Dunque beatitudine del sapere, corroborata da molti fantasmi a cominciare dal se stesso bambino: un orfano che sogna di superare esami difficili, oppure il medesimo ormai studente universitario che affronta altri esami risolti cum laude dopo l’avvio sospettoso del professore. Fantasmi come Merlino evocato per la sua incredibile sapienza e padronanza di tutti gli eventi del passato e del futuro, beatitudine del sapere che la musica (jazz, moltissimo jazz, e molto classico) accompagna ad ogni fine giornata, e culto del corpo sano (piscina e sauna) per favorire il lavoro mentale. Di tanto in tanto Marita, partita per l’America senza lasciare indirizzo, viene citata con un sospiro. È palesemente la donna assente dei Trovatori (evocati anch’essi con ampie citazioni) salutata mentre prende il taxi senza che lui abbia il tempo di chiedere l’indirizzo. Se ne annuncerà il ritorno nelle ultime righe, quando la storia si avvia alla fine senza che si possa dire che si concluda. Ancora: in molte pagine affiorano riferimenti visivi, quadri per lo più come il Kirchner (è la Potsdamer Platz ora in copertina) ammirato e perfettamente datato da Iulius in casa del giocatore di poker.

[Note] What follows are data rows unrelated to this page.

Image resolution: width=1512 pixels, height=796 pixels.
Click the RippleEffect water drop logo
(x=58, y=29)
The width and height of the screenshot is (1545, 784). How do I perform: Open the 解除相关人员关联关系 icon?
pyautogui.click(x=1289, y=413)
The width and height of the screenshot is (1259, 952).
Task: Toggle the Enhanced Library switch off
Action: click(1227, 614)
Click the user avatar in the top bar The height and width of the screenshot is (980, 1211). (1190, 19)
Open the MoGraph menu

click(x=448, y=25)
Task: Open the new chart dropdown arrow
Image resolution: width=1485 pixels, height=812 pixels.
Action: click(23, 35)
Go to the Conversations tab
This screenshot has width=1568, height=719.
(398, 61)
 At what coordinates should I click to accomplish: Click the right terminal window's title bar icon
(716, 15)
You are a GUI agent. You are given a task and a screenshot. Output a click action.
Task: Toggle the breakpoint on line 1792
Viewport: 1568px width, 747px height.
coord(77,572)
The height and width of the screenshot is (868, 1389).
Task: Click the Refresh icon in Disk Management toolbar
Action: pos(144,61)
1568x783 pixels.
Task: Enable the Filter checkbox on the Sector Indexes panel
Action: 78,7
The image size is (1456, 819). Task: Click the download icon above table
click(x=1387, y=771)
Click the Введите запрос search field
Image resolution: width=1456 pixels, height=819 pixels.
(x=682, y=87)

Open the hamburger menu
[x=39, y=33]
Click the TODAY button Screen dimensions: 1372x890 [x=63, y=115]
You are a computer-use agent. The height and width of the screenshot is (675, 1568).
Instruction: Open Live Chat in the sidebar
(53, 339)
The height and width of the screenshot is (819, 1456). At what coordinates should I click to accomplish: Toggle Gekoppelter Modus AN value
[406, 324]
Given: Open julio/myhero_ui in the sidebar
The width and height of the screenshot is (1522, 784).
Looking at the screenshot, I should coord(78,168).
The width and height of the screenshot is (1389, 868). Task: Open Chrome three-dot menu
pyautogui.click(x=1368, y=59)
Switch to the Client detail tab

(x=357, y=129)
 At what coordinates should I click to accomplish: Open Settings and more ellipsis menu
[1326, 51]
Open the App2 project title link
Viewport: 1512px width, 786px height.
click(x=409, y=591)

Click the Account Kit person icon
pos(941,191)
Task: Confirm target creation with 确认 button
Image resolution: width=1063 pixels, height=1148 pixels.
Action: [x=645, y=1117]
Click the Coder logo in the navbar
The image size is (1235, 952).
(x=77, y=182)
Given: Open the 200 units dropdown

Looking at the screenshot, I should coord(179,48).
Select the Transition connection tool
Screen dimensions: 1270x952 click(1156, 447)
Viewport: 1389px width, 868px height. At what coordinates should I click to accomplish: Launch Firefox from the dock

Sì, c’è anche un po’ di esibizione delle proprie molte competenze e in questo senso Toson d’oro è un libro lussuoso. L’“Itinerarium mentis” non ricalca san Bonaventura, che cercava Dio, ma è viaggio comunque iniziatico e il riferimento al vello d’oro e al poema di Apollonio Rodio, tenta di saldare alfa ed omega, poiché Cordero tesse il libro della saggezza che investiga e commenta gli errori e le deviazioni del passato a cominciare dal gran capitolo che riguarda le eresie e dunque processi e roghi, colpa e pena. En passant ricordiamo che l’autore ha al suo attivo anche un saggio su Savonarola.
Come Cordero sa benissimo Toson d’oro non è un libro facile e richiede dunque lettori complici che del sapere sentano la nostalgia e siano disposti a perdersi e a ritrovarsi nella complessità di una storia che fluttua incessante come una marea.